If you keep getting told that you don't have enough experience are you applying for roles that are at a much higher grade than you are at, so trying to miss out steps in your career ladder? 

Can you ask your manager what is going wrong and if they could suggest a way to reach your goal. 

If not, then it may be time to move on.
Sorry if this sounds harsh, but maybe it is time to move on - 7 years at a company with no progression is a long time.
Perhaps have one more attempt at getting specific feedback from your line manager about how you can get the relevant experience in the company.
Consider some career coaching

Good luck!
You could also see if your IET Local Network is running any Lifeskills courses, or better still, get involved with the LN and run it yourself.  It may not just be the experience, so other experiences could help - volunteering in your field could be one for one.  The lifeskills cover other areas that may be lacking like assertiveness, presenting, Taking control of your career and many more. 
Andy Millar
1784 Posts

Calvin T. Engineer:
I’m a young professional engineer and have been working with my current employer for the past seven years. I’ve applied for a few different internal roles during my time here that I feel would improve my personal and professional development but on every occasion I’ve been turned down.

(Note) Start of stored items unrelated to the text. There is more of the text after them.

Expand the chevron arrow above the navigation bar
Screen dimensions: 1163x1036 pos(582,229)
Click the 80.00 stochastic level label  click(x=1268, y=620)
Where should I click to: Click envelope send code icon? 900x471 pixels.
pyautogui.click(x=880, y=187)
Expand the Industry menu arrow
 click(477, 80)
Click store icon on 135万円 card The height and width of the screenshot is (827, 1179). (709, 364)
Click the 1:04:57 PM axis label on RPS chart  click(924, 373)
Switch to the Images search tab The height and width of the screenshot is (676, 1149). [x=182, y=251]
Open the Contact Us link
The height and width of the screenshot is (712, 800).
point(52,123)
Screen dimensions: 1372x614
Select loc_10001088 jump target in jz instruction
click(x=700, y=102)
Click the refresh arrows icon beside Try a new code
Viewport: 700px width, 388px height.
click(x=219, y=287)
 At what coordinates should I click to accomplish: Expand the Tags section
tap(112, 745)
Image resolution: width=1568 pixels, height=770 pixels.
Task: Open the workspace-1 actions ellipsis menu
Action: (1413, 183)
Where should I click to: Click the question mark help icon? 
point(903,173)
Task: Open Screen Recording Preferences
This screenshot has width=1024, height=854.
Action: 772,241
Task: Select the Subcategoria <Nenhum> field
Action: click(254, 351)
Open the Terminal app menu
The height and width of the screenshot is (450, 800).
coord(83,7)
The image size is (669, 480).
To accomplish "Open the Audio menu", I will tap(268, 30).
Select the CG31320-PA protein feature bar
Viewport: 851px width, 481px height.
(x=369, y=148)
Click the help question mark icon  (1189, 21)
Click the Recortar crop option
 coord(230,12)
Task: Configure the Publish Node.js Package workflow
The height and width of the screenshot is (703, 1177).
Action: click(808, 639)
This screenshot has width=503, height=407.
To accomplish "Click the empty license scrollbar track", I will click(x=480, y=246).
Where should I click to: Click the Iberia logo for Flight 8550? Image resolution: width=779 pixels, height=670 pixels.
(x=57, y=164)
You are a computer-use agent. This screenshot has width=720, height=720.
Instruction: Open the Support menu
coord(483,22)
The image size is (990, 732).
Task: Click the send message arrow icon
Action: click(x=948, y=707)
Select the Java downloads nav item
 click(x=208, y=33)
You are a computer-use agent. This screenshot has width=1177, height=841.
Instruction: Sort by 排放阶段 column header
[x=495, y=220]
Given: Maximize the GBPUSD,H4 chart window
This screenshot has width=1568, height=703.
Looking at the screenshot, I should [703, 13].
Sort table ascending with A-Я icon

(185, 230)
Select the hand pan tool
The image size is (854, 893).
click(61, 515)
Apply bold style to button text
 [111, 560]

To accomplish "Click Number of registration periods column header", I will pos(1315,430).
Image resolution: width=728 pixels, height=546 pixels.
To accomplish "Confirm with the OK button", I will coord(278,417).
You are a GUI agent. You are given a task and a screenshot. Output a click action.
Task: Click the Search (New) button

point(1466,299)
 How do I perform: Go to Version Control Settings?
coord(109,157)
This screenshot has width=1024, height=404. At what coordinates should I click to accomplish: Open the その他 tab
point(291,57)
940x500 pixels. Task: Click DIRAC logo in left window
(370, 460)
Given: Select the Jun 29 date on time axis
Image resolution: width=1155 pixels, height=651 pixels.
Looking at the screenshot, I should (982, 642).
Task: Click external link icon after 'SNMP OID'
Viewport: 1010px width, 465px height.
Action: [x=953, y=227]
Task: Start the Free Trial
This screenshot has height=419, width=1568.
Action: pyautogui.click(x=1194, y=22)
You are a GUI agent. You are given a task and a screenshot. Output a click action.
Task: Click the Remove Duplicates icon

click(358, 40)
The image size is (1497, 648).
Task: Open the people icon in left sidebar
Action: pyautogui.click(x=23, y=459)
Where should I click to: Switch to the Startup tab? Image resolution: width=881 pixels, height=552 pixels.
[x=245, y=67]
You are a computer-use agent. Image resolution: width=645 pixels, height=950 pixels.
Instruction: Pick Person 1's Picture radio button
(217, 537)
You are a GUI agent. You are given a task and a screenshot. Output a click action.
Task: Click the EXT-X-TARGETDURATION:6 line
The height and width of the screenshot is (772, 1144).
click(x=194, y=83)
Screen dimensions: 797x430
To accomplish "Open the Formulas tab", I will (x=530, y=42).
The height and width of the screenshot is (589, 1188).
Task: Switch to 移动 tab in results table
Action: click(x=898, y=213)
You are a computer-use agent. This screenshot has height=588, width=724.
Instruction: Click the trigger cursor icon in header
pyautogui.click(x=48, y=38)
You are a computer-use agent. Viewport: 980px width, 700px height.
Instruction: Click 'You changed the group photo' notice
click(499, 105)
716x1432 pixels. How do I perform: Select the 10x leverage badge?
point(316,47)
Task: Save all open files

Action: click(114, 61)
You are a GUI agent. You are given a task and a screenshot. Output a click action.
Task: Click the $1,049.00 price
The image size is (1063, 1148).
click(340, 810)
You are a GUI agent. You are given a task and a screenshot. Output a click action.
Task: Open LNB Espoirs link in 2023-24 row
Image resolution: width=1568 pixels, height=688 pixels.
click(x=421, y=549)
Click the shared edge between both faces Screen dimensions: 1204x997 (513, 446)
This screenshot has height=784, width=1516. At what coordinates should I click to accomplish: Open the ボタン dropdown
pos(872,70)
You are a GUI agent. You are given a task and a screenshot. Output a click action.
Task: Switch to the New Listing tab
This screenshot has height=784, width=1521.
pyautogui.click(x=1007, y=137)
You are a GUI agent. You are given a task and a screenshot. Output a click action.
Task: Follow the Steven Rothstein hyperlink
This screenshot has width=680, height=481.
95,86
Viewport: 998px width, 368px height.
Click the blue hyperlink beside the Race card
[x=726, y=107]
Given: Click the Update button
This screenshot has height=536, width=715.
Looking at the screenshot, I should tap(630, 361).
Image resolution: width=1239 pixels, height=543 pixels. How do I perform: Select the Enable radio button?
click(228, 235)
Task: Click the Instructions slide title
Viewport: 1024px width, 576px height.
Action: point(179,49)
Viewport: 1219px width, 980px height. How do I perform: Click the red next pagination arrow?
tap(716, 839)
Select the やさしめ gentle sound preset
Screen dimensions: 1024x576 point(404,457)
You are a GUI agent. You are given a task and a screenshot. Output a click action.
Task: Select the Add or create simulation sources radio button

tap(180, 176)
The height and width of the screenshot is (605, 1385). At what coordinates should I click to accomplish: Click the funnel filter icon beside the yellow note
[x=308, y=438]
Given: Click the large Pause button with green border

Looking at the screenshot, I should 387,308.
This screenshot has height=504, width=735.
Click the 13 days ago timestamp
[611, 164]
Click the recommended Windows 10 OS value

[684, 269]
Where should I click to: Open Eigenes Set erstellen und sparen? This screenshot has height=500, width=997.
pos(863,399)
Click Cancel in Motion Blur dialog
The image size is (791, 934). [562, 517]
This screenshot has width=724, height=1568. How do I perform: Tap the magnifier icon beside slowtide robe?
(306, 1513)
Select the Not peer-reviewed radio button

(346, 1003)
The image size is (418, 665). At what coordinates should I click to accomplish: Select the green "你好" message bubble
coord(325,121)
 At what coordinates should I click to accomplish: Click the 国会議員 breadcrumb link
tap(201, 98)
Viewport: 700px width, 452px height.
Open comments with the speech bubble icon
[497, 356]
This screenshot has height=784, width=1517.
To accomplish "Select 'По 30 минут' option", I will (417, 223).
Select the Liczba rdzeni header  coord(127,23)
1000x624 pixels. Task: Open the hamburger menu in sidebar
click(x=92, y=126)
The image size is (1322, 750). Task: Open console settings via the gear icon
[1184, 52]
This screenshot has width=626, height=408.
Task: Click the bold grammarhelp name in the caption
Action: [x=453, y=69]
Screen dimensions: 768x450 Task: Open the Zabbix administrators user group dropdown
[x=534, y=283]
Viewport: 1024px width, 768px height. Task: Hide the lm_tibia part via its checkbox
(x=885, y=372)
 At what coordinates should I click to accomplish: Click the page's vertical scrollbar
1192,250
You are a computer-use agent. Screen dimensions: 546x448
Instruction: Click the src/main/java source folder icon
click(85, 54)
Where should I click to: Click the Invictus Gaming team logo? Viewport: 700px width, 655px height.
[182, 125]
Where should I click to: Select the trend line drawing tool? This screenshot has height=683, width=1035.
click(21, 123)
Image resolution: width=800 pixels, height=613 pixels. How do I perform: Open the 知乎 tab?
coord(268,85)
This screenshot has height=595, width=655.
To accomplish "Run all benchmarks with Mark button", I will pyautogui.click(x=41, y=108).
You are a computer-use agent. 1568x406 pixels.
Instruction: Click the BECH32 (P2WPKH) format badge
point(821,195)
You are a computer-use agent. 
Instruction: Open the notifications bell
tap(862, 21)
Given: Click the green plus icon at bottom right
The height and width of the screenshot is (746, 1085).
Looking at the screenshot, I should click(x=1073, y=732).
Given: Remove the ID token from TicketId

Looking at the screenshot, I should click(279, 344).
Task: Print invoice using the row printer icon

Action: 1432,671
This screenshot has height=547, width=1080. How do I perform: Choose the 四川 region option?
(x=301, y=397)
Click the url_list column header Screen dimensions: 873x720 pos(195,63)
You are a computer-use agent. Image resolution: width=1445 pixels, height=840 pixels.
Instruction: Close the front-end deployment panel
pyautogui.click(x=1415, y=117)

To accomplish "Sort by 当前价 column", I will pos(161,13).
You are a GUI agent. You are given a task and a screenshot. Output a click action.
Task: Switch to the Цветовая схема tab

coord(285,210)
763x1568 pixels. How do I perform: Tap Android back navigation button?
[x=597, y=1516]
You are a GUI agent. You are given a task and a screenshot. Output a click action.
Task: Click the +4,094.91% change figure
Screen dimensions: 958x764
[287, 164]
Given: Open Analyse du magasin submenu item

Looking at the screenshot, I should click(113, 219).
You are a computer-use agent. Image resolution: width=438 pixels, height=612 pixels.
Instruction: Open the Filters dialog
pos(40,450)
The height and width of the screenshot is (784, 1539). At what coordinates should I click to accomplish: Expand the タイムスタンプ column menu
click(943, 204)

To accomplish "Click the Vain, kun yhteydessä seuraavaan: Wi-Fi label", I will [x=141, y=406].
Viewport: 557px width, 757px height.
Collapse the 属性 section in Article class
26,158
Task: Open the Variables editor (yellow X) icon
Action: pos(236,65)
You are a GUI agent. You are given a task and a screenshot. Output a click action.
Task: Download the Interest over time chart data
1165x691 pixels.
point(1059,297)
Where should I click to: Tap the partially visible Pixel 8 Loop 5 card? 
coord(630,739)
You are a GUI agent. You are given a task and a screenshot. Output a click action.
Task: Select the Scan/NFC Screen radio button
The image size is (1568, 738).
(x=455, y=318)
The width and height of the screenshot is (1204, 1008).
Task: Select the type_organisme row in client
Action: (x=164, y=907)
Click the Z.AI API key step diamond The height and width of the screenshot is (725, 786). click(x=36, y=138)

This is where you find out who your real friends are - it's well worth trying to find out why you keep being turned down. It might be the company, in which case go for another job. But if it's something to do with you then you may struggle to find that other job as well. Maybe you're too quiet? Too aggressive? Too much focused on your own work at the expense of other people's? Too much focused on other people's work at the expense of your own? Know your work but can't talk about it clearly? Talk a lot but your work doesn't seem to back it up? To make it worse, it often it appears that someone shows one or more of these traits when actually they don't have them - it's just how they come across.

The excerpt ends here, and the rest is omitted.